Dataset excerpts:
● ● ● ●
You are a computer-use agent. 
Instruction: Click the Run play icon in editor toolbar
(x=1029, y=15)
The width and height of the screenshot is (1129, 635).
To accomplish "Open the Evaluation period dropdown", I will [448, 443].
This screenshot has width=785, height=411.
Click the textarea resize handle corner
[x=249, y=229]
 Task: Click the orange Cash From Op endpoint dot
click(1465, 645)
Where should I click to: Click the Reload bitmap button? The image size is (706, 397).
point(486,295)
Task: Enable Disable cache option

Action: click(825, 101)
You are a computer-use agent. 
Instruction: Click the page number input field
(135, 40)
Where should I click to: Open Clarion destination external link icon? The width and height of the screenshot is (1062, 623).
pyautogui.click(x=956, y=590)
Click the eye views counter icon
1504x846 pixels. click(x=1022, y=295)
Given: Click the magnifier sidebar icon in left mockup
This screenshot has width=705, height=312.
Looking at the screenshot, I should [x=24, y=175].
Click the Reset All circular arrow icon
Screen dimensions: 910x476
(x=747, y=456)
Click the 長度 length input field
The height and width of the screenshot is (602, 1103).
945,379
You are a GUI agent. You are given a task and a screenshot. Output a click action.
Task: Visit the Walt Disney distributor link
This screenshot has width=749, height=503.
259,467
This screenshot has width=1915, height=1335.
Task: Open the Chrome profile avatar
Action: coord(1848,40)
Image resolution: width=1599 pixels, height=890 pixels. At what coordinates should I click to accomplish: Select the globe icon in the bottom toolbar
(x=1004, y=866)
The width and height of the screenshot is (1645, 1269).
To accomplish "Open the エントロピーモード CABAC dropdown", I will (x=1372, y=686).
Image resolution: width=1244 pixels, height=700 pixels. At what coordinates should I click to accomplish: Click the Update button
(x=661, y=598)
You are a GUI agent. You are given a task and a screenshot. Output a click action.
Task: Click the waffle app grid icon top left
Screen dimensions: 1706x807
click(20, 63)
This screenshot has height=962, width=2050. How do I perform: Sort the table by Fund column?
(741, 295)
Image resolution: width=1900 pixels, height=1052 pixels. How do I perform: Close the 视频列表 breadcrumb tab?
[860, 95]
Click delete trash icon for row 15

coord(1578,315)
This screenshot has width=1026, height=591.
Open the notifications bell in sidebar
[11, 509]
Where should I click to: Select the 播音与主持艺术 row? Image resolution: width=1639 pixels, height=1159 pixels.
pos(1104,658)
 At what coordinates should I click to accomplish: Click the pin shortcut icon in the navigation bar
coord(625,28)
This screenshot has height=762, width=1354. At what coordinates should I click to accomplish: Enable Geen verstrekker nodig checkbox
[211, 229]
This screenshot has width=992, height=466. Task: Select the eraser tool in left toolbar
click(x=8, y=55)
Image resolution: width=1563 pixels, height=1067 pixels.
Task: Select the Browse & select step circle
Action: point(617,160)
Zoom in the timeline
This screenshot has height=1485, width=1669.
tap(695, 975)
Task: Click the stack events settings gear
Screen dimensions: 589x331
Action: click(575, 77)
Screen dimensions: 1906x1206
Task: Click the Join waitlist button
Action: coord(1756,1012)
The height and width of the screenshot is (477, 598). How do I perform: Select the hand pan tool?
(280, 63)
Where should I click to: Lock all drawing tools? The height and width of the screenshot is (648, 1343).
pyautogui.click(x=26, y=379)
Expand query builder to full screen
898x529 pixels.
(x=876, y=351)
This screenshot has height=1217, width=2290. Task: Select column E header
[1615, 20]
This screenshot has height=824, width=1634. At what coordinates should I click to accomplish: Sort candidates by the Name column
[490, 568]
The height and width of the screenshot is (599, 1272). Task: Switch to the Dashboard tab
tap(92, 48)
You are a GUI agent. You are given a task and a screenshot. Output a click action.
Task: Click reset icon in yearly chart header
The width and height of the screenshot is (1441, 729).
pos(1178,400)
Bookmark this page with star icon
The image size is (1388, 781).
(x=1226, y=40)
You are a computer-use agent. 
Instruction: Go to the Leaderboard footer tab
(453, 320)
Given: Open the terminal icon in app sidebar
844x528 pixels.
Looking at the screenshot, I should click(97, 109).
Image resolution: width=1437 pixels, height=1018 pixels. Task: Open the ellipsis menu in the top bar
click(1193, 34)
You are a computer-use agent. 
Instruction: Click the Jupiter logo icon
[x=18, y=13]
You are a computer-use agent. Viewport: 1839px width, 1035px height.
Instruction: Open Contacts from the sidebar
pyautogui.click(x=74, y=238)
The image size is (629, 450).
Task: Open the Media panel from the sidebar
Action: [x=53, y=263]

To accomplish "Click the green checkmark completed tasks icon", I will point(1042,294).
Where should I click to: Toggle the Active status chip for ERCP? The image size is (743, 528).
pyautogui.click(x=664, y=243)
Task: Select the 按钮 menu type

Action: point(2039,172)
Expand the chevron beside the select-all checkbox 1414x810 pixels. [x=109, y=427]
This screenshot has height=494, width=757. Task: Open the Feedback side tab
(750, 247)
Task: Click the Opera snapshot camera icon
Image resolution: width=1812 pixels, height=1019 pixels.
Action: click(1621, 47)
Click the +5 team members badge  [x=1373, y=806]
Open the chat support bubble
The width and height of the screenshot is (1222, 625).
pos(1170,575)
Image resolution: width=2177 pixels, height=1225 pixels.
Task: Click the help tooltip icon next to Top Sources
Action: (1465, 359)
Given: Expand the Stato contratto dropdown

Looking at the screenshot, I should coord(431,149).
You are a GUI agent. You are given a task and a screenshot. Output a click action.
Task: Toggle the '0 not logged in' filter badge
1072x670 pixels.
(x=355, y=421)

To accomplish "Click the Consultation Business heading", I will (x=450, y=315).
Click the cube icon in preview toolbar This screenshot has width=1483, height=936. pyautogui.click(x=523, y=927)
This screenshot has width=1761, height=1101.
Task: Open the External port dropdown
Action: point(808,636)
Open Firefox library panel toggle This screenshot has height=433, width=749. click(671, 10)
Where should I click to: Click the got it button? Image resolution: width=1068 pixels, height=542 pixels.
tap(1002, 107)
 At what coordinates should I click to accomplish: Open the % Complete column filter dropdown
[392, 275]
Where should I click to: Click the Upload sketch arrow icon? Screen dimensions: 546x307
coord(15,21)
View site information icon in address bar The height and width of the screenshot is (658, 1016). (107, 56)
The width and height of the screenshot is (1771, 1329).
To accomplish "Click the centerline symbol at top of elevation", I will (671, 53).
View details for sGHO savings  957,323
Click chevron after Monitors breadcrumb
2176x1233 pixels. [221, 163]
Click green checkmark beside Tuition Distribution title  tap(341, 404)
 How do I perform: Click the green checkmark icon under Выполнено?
● ● ● ●
=== Exercise instructions ===
The full set of records must be output again exactly.

=== Output for this exercise ===
You are a computer-use agent. 
Instruction: Click the Run play icon in editor toolbar
(x=1029, y=15)
The width and height of the screenshot is (1129, 635).
To accomplish "Open the Evaluation period dropdown", I will [448, 443].
This screenshot has width=785, height=411.
Click the textarea resize handle corner
[x=249, y=229]
 Task: Click the orange Cash From Op endpoint dot
click(1465, 645)
Where should I click to: Click the Reload bitmap button? The image size is (706, 397).
point(486,295)
Task: Enable Disable cache option

Action: click(825, 101)
You are a computer-use agent. 
Instruction: Click the page number input field
(135, 40)
Where should I click to: Open Clarion destination external link icon? The width and height of the screenshot is (1062, 623).
pyautogui.click(x=956, y=590)
Click the eye views counter icon
1504x846 pixels. click(x=1022, y=295)
Given: Click the magnifier sidebar icon in left mockup
This screenshot has width=705, height=312.
Looking at the screenshot, I should [x=24, y=175].
Click the Reset All circular arrow icon
Screen dimensions: 910x476
(x=747, y=456)
Click the 長度 length input field
The height and width of the screenshot is (602, 1103).
945,379
You are a GUI agent. You are given a task and a screenshot. Output a click action.
Task: Visit the Walt Disney distributor link
This screenshot has width=749, height=503.
259,467
This screenshot has width=1915, height=1335.
Task: Open the Chrome profile avatar
Action: coord(1848,40)
Image resolution: width=1599 pixels, height=890 pixels. At what coordinates should I click to accomplish: Select the globe icon in the bottom toolbar
(x=1004, y=866)
The width and height of the screenshot is (1645, 1269).
To accomplish "Open the エントロピーモード CABAC dropdown", I will (x=1372, y=686).
Image resolution: width=1244 pixels, height=700 pixels. At what coordinates should I click to accomplish: Click the Update button
(x=661, y=598)
You are a GUI agent. You are given a task and a screenshot. Output a click action.
Task: Click the waffle app grid icon top left
Screen dimensions: 1706x807
click(20, 63)
This screenshot has height=962, width=2050. How do I perform: Sort the table by Fund column?
(741, 295)
Image resolution: width=1900 pixels, height=1052 pixels. How do I perform: Close the 视频列表 breadcrumb tab?
[860, 95]
Click delete trash icon for row 15

coord(1578,315)
This screenshot has width=1026, height=591.
Open the notifications bell in sidebar
[11, 509]
Where should I click to: Select the 播音与主持艺术 row? Image resolution: width=1639 pixels, height=1159 pixels.
pos(1104,658)
 At what coordinates should I click to accomplish: Click the pin shortcut icon in the navigation bar
coord(625,28)
This screenshot has height=762, width=1354. At what coordinates should I click to accomplish: Enable Geen verstrekker nodig checkbox
[211, 229]
This screenshot has width=992, height=466. Task: Select the eraser tool in left toolbar
click(x=8, y=55)
Image resolution: width=1563 pixels, height=1067 pixels.
Task: Select the Browse & select step circle
Action: point(617,160)
Zoom in the timeline
This screenshot has height=1485, width=1669.
tap(695, 975)
Task: Click the stack events settings gear
Screen dimensions: 589x331
Action: click(575, 77)
Screen dimensions: 1906x1206
Task: Click the Join waitlist button
Action: coord(1756,1012)
The height and width of the screenshot is (477, 598). How do I perform: Select the hand pan tool?
(280, 63)
Where should I click to: Lock all drawing tools? The height and width of the screenshot is (648, 1343).
pyautogui.click(x=26, y=379)
Expand query builder to full screen
898x529 pixels.
(x=876, y=351)
This screenshot has height=1217, width=2290. Task: Select column E header
[1615, 20]
This screenshot has height=824, width=1634. At what coordinates should I click to accomplish: Sort candidates by the Name column
[490, 568]
The height and width of the screenshot is (599, 1272). Task: Switch to the Dashboard tab
tap(92, 48)
You are a GUI agent. You are given a task and a screenshot. Output a click action.
Task: Click reset icon in yearly chart header
The width and height of the screenshot is (1441, 729).
pos(1178,400)
Bookmark this page with star icon
The image size is (1388, 781).
(x=1226, y=40)
You are a computer-use agent. 
Instruction: Go to the Leaderboard footer tab
(453, 320)
Given: Open the terminal icon in app sidebar
844x528 pixels.
Looking at the screenshot, I should click(97, 109).
Image resolution: width=1437 pixels, height=1018 pixels. Task: Open the ellipsis menu in the top bar
click(1193, 34)
You are a computer-use agent. 
Instruction: Click the Jupiter logo icon
[x=18, y=13]
You are a computer-use agent. Viewport: 1839px width, 1035px height.
Instruction: Open Contacts from the sidebar
pyautogui.click(x=74, y=238)
The image size is (629, 450).
Task: Open the Media panel from the sidebar
Action: [x=53, y=263]

To accomplish "Click the green checkmark completed tasks icon", I will point(1042,294).
Where should I click to: Toggle the Active status chip for ERCP? The image size is (743, 528).
pyautogui.click(x=664, y=243)
Task: Select the 按钮 menu type

Action: point(2039,172)
Expand the chevron beside the select-all checkbox 1414x810 pixels. [x=109, y=427]
This screenshot has height=494, width=757. Task: Open the Feedback side tab
(750, 247)
Task: Click the Opera snapshot camera icon
Image resolution: width=1812 pixels, height=1019 pixels.
Action: click(1621, 47)
Click the +5 team members badge  [x=1373, y=806]
Open the chat support bubble
The width and height of the screenshot is (1222, 625).
pos(1170,575)
Image resolution: width=2177 pixels, height=1225 pixels.
Task: Click the help tooltip icon next to Top Sources
Action: (1465, 359)
Given: Expand the Stato contratto dropdown

Looking at the screenshot, I should coord(431,149).
You are a GUI agent. You are given a task and a screenshot. Output a click action.
Task: Toggle the '0 not logged in' filter badge
1072x670 pixels.
(x=355, y=421)

To accomplish "Click the Consultation Business heading", I will (x=450, y=315).
Click the cube icon in preview toolbar This screenshot has width=1483, height=936. pyautogui.click(x=523, y=927)
This screenshot has width=1761, height=1101.
Task: Open the External port dropdown
Action: point(808,636)
Open Firefox library panel toggle This screenshot has height=433, width=749. click(671, 10)
Where should I click to: Click the got it button? Image resolution: width=1068 pixels, height=542 pixels.
tap(1002, 107)
 At what coordinates should I click to accomplish: Open the % Complete column filter dropdown
[392, 275]
Where should I click to: Click the Upload sketch arrow icon? Screen dimensions: 546x307
coord(15,21)
View site information icon in address bar The height and width of the screenshot is (658, 1016). (107, 56)
The width and height of the screenshot is (1771, 1329).
To accomplish "Click the centerline symbol at top of elevation", I will (671, 53).
View details for sGHO savings  957,323
Click chevron after Monitors breadcrumb
2176x1233 pixels. [221, 163]
Click green checkmark beside Tuition Distribution title  tap(341, 404)
 How do I perform: Click the green checkmark icon under Выполнено?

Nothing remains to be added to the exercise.